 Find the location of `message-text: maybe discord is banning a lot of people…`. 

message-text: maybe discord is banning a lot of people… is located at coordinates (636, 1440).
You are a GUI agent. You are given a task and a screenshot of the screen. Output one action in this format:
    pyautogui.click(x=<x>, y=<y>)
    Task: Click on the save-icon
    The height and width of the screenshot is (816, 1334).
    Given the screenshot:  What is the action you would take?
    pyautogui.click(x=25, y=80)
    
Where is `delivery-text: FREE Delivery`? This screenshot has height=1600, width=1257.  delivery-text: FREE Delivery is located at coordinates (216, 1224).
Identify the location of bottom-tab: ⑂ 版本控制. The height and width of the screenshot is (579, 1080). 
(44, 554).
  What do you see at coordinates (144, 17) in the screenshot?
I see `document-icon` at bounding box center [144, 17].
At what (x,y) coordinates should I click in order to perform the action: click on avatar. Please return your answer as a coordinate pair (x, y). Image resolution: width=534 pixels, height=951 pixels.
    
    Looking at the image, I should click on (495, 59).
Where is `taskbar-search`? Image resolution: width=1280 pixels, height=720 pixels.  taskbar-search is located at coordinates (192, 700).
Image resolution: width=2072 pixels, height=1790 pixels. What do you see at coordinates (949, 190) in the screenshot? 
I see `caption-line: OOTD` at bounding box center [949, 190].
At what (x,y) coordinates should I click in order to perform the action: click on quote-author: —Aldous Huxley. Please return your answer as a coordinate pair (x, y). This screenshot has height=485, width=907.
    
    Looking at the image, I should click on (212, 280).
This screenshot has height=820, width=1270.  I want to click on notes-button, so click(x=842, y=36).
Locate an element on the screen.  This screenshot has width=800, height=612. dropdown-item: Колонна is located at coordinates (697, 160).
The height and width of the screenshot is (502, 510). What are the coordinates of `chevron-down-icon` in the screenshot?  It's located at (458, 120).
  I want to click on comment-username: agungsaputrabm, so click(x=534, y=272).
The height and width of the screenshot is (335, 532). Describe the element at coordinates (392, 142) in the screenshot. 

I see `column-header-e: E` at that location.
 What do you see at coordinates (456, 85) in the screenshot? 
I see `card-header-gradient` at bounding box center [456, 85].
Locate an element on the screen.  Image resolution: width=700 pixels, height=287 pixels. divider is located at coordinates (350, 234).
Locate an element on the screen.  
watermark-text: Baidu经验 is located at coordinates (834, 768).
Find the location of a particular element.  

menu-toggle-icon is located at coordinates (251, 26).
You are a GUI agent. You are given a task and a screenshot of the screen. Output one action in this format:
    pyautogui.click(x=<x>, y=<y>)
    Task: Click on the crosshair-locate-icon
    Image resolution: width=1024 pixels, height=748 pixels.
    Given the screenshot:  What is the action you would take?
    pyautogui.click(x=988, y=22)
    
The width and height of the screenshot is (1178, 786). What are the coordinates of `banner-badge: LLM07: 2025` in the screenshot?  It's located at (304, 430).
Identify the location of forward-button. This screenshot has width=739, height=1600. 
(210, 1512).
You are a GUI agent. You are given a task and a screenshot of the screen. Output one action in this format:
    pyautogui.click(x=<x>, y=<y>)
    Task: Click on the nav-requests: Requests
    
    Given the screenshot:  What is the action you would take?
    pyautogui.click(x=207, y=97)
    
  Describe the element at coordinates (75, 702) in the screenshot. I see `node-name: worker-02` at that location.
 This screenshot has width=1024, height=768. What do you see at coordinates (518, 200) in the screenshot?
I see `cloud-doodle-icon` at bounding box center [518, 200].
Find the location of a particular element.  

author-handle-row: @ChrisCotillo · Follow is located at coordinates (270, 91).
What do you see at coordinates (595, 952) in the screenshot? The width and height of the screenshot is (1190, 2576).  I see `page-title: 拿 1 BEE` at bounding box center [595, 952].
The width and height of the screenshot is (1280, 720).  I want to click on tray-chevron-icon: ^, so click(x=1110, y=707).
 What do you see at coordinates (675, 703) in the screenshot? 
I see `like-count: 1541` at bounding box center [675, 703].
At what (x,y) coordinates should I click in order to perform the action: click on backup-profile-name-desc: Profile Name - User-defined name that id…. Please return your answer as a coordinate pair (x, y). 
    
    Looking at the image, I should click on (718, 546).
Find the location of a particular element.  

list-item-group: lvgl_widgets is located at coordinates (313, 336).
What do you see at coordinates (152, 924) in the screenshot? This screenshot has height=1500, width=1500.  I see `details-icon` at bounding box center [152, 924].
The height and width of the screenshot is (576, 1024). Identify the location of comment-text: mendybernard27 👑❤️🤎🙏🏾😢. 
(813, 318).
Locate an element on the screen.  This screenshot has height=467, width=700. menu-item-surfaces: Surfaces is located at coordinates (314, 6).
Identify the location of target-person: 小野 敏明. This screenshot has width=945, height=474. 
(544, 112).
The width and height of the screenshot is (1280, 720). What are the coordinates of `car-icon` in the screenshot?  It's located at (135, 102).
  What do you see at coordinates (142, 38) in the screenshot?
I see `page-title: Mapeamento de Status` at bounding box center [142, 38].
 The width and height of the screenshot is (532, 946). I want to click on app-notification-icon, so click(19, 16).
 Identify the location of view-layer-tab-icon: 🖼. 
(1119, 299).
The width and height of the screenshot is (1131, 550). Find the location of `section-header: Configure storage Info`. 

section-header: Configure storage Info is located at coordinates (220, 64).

==*==

■ EXERCISE GOAL: Extract the lines from the one containing "Image resolution: width=2072" up to and including the one containing "center [949, 190].", and reproduce them exactly.

■ EXPECTED ANSWER:
Image resolution: width=2072 pixels, height=1790 pixels. What do you see at coordinates (949, 190) in the screenshot? 
I see `caption-line: OOTD` at bounding box center [949, 190].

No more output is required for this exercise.